YOUR OBJECTIVE: In the abstract on the Cymbidium genetic map, how many individuals made up the F1 hybrid population?

EXCERPT:
High-density genetic map construction using whole-genome resequencing of the Cymbidium goeringii ('Duzhan Chun') × Cymbidium insigne ('Meihua Lan') F1 population and localization of flower color genes

Yu HanYutong CuiYu Chen^*Dandan RaoErhuan WuRongcun GanTengmin Li^*Mi Tian

• Hainan Academy of Forestry, Haikou, China

As a traditional and valuable ornamental flower in China, Cymbidium orchids exhibit significant developmental potential in the floriculture industry due to their profound cultural connotations and unique aesthetic characteristics. Flower color diversity, as one of the most important ornamental traits, not only attracts extensive attention in the breeding and development of new varieties but also plays a critical role in the evolution of floral traits and ecological functions. Color changes during the flowering process of Cymbidium are common; however, the genetic regulatory networks underlying these dynamics remain insufficiently understood. In this study, an F1 hybrid population consisting of 150 individuals derived from a cross between Cymbidium goeringii ('Duzhan Chun') and Cymbidium insigne ('Meihua Lan') was employed. Using whole-genome resequencing at an average depth of 5×, a high-density genetic linkage map was constructed. The sequencing data exhibited excellent quality (Q30 ≥96%), and after stringent quality control, 2,306,434 high-quality SNPs were retained. Ultimately, a genetic map comprising 7,734 bin markers was established, spanning a total genetic distance of 255.945 cM with an average marker interval of 1.19 cM. Genome-wide association study (GWAS) identified 121 SNP loci significantly associated with flower color (P < 1 × 10⁻⁵), which were predominantly enriched in carotenoid biosynthesis and phenylpropanoid metabolic pathways. Candidate gene analysis revealed that 9-cis-epoxycarotenoid dioxygenase (NCED), the MYB60 transcription factor, carotene epsilon-monooxygenase (LUT1), and the WRKY6 transcription factor likely influence flower color formation by regulating pigment synthesis and accumulation. This study not only establishes the highest-density genetic linkage map for Cymbidium to date but also systematically elucidates the genetic basis of flower color variation, providing critical theoretical foundations and molecular marker resources for molecular breeding in Cymbidium.

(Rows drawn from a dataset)
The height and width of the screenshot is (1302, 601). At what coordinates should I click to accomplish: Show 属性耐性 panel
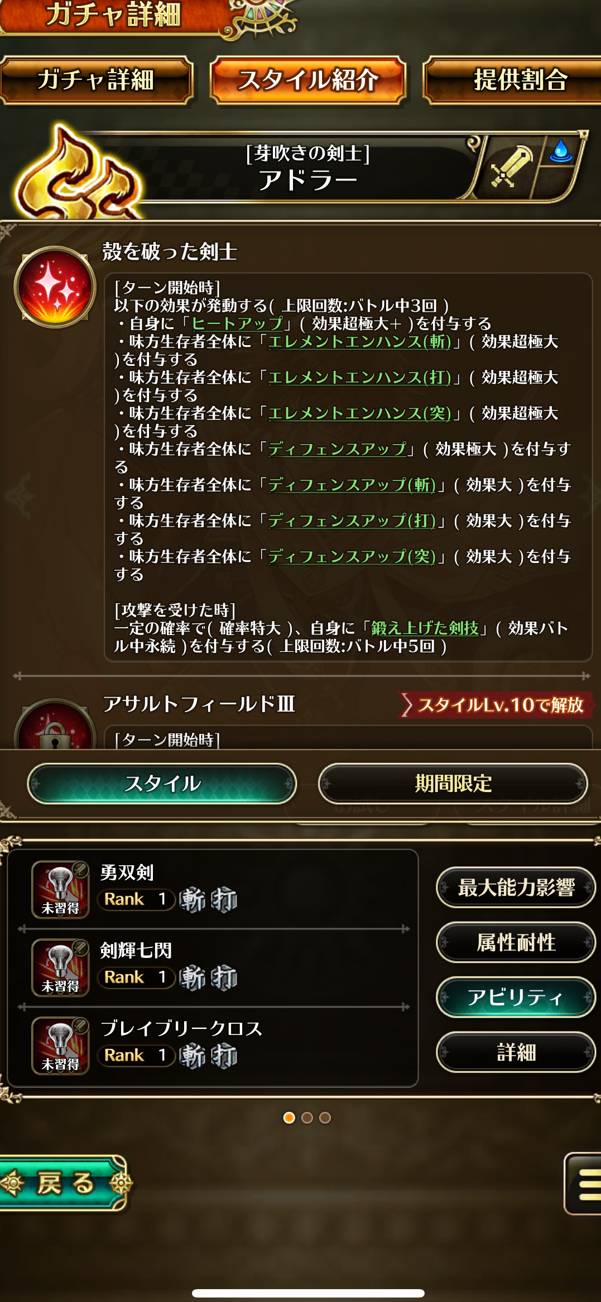coord(516,942)
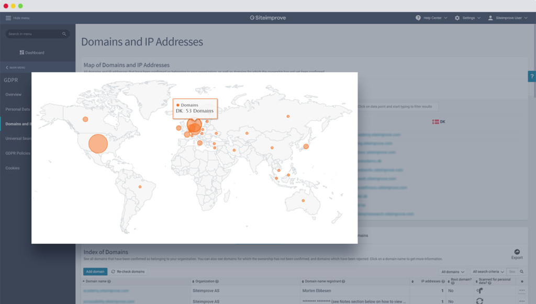Open the All search criteria dropdown
The width and height of the screenshot is (536, 304).
point(487,272)
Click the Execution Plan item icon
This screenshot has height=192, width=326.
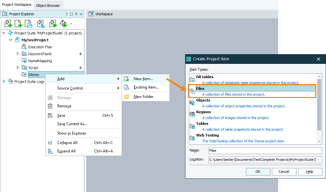click(23, 47)
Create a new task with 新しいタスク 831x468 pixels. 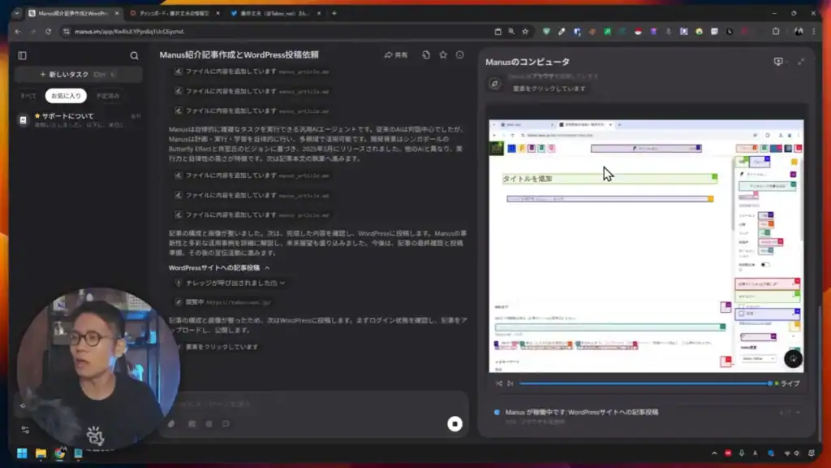click(x=79, y=74)
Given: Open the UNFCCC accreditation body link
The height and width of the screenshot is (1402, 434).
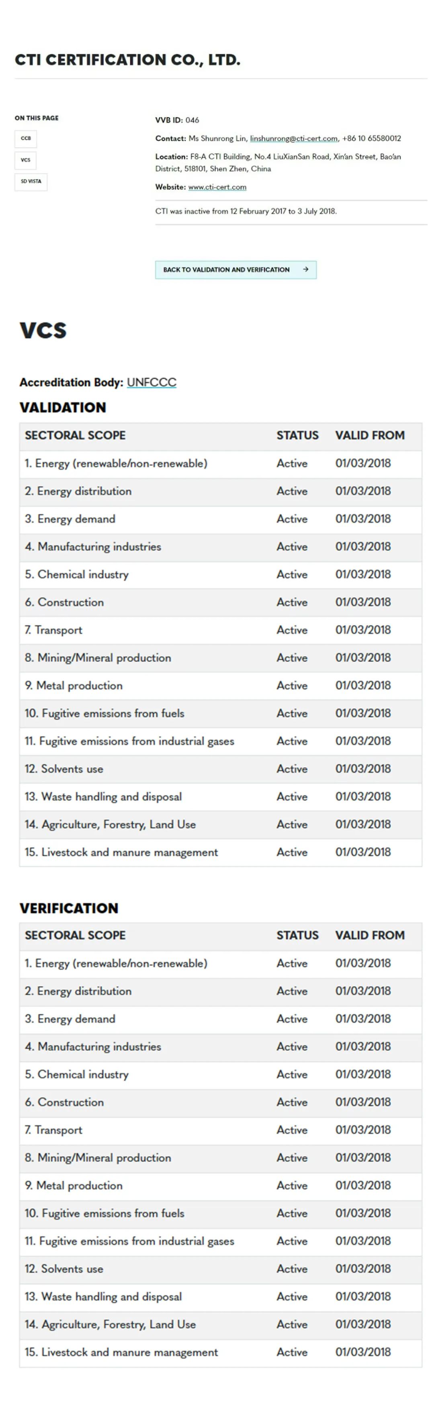Looking at the screenshot, I should [x=151, y=382].
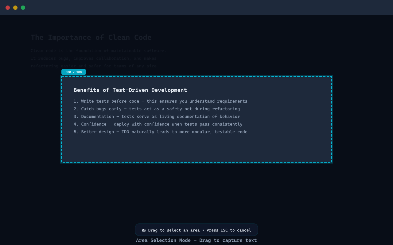Click the 880 x 280 dimension badge

pyautogui.click(x=74, y=72)
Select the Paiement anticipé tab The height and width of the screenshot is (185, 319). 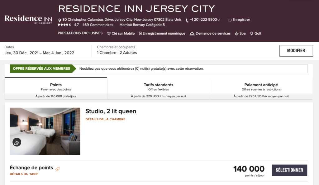(261, 87)
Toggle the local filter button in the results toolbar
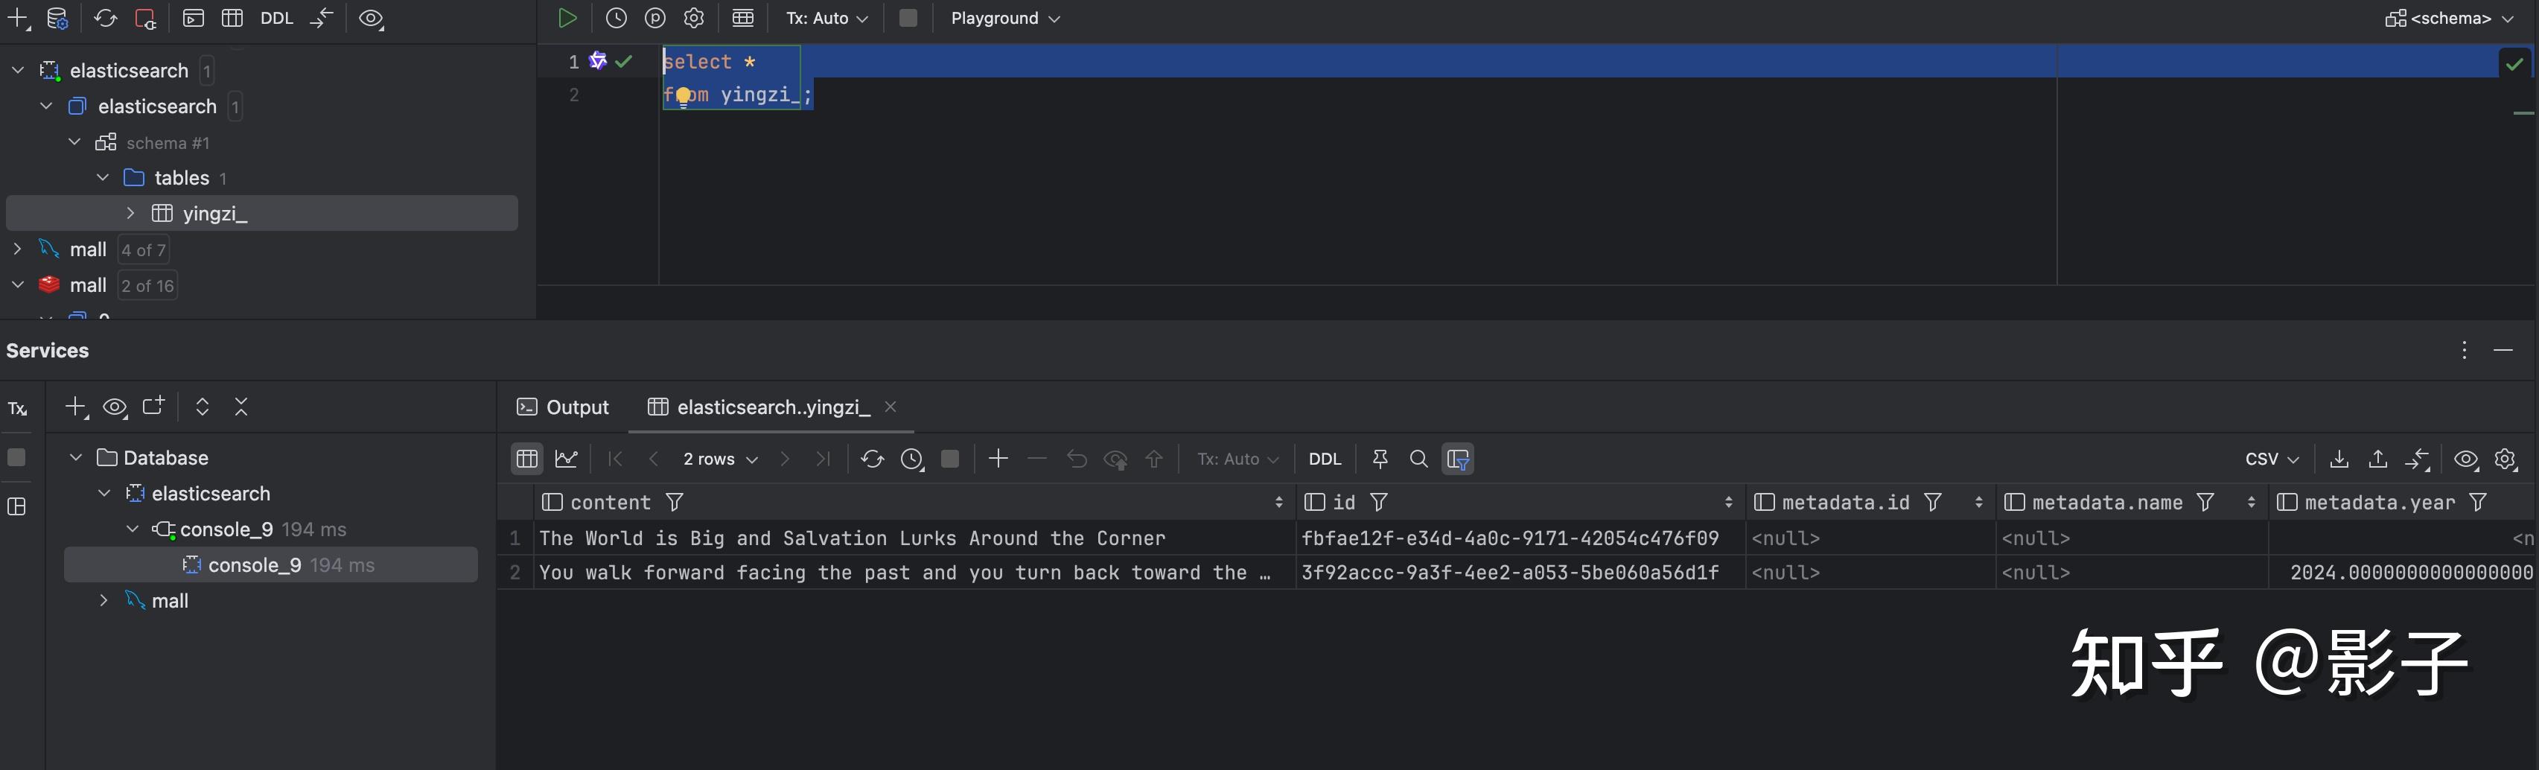Screen dimensions: 2539x770 (x=1458, y=458)
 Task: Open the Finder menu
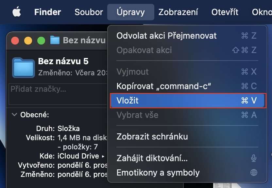point(47,12)
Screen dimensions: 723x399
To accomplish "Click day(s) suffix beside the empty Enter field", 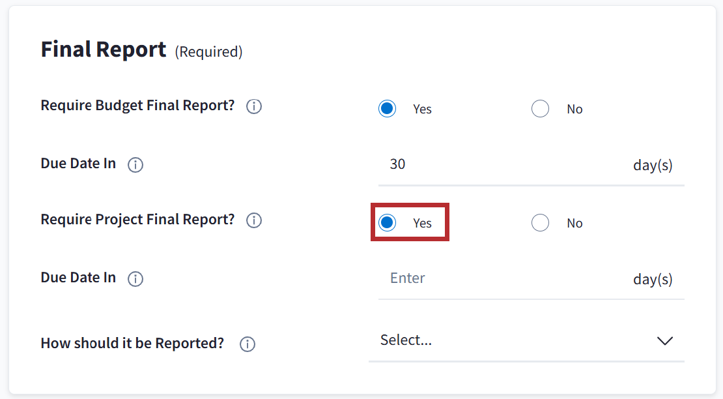I will (653, 279).
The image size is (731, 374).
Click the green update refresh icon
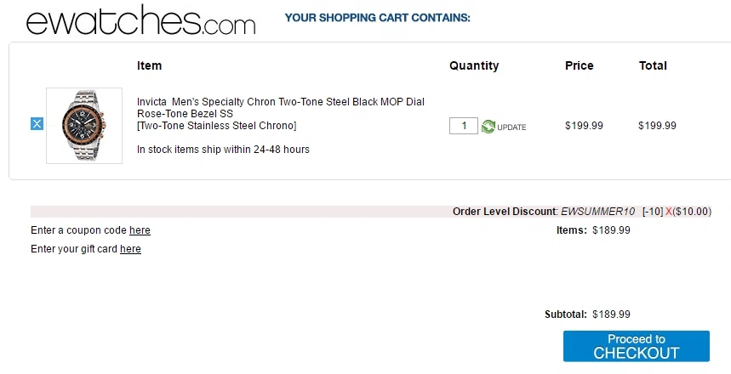pos(488,126)
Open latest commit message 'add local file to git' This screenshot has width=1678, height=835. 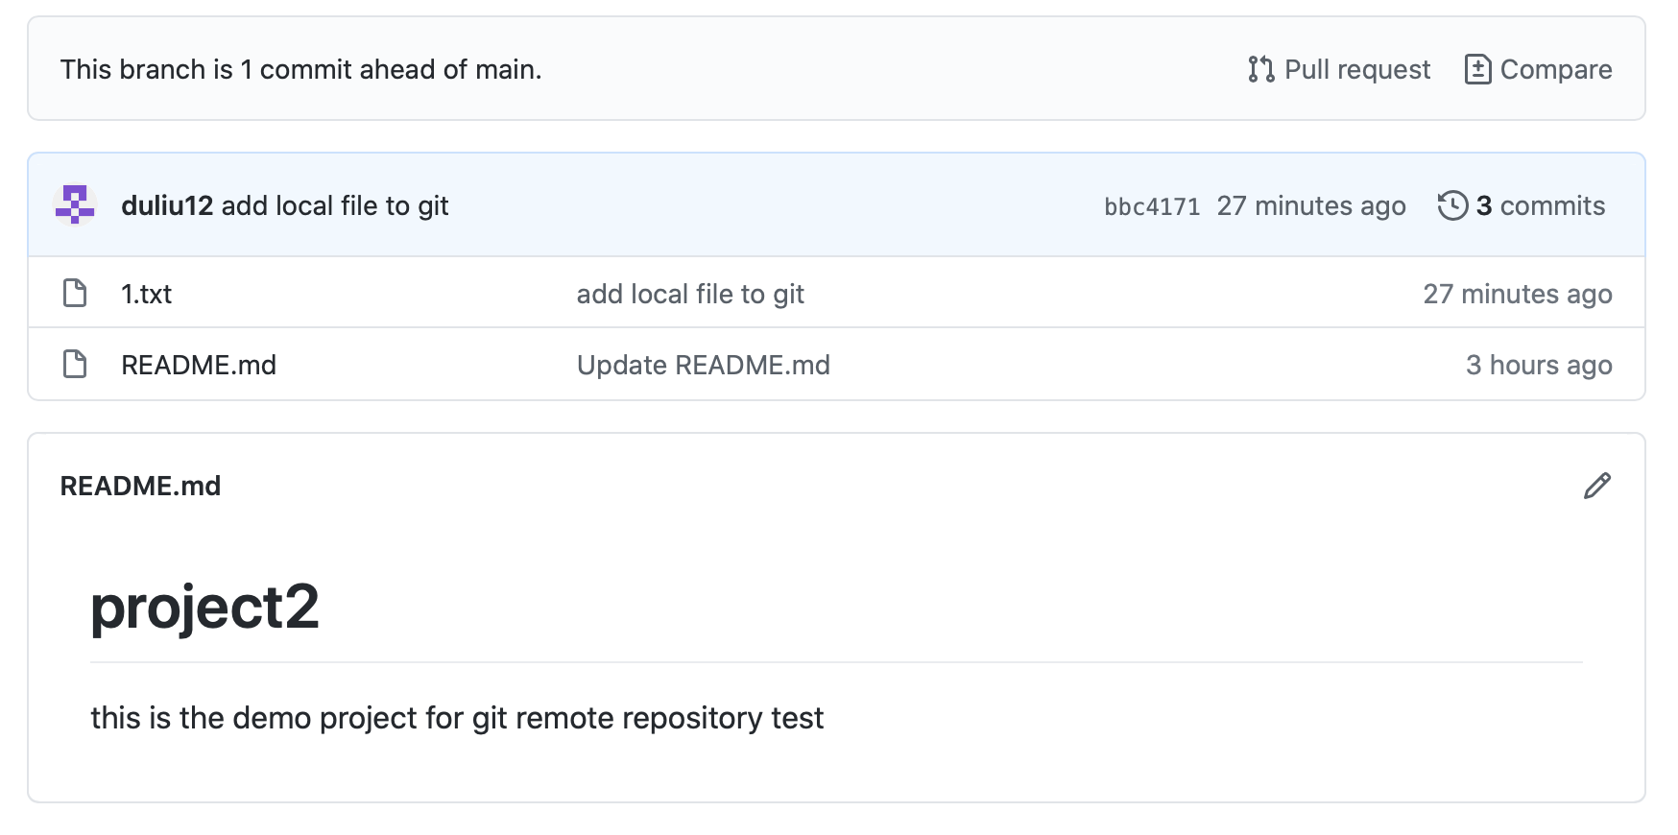(335, 205)
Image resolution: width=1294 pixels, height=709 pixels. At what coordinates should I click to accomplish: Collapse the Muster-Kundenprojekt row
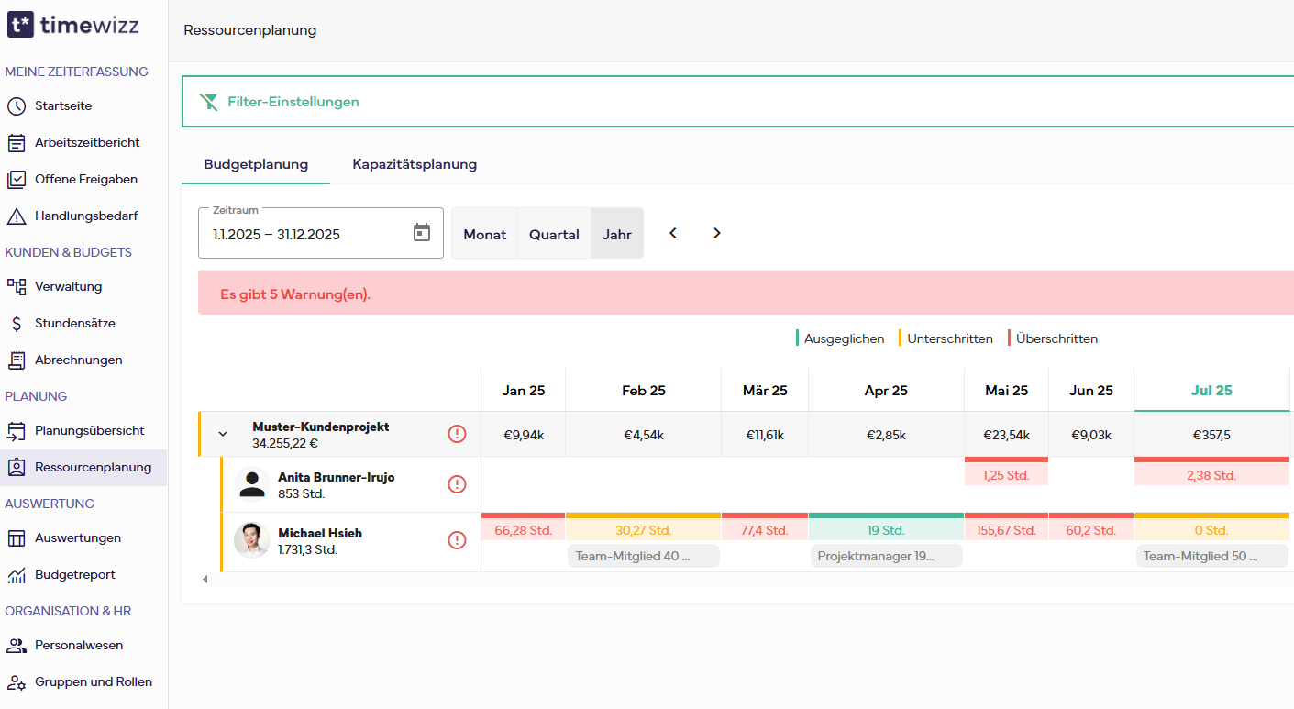pyautogui.click(x=223, y=434)
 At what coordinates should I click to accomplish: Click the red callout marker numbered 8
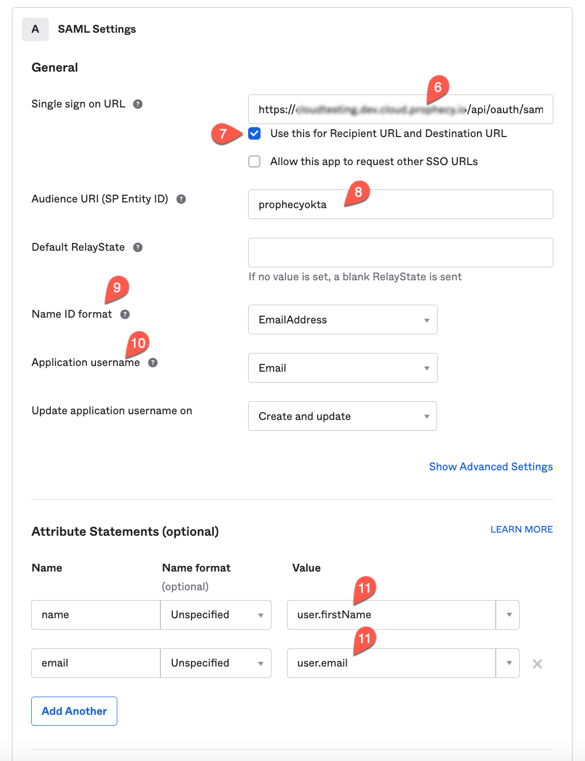click(x=359, y=192)
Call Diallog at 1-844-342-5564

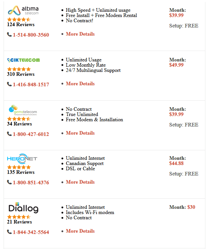tap(31, 232)
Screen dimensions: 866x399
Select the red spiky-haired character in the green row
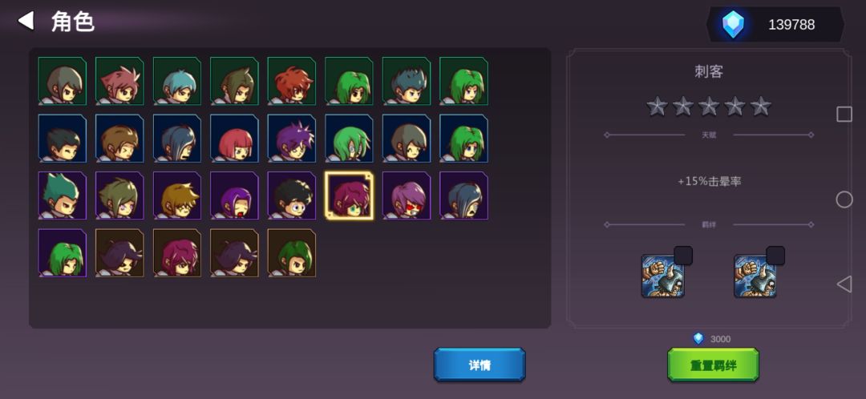click(x=292, y=81)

ANSWER: 150 individuals.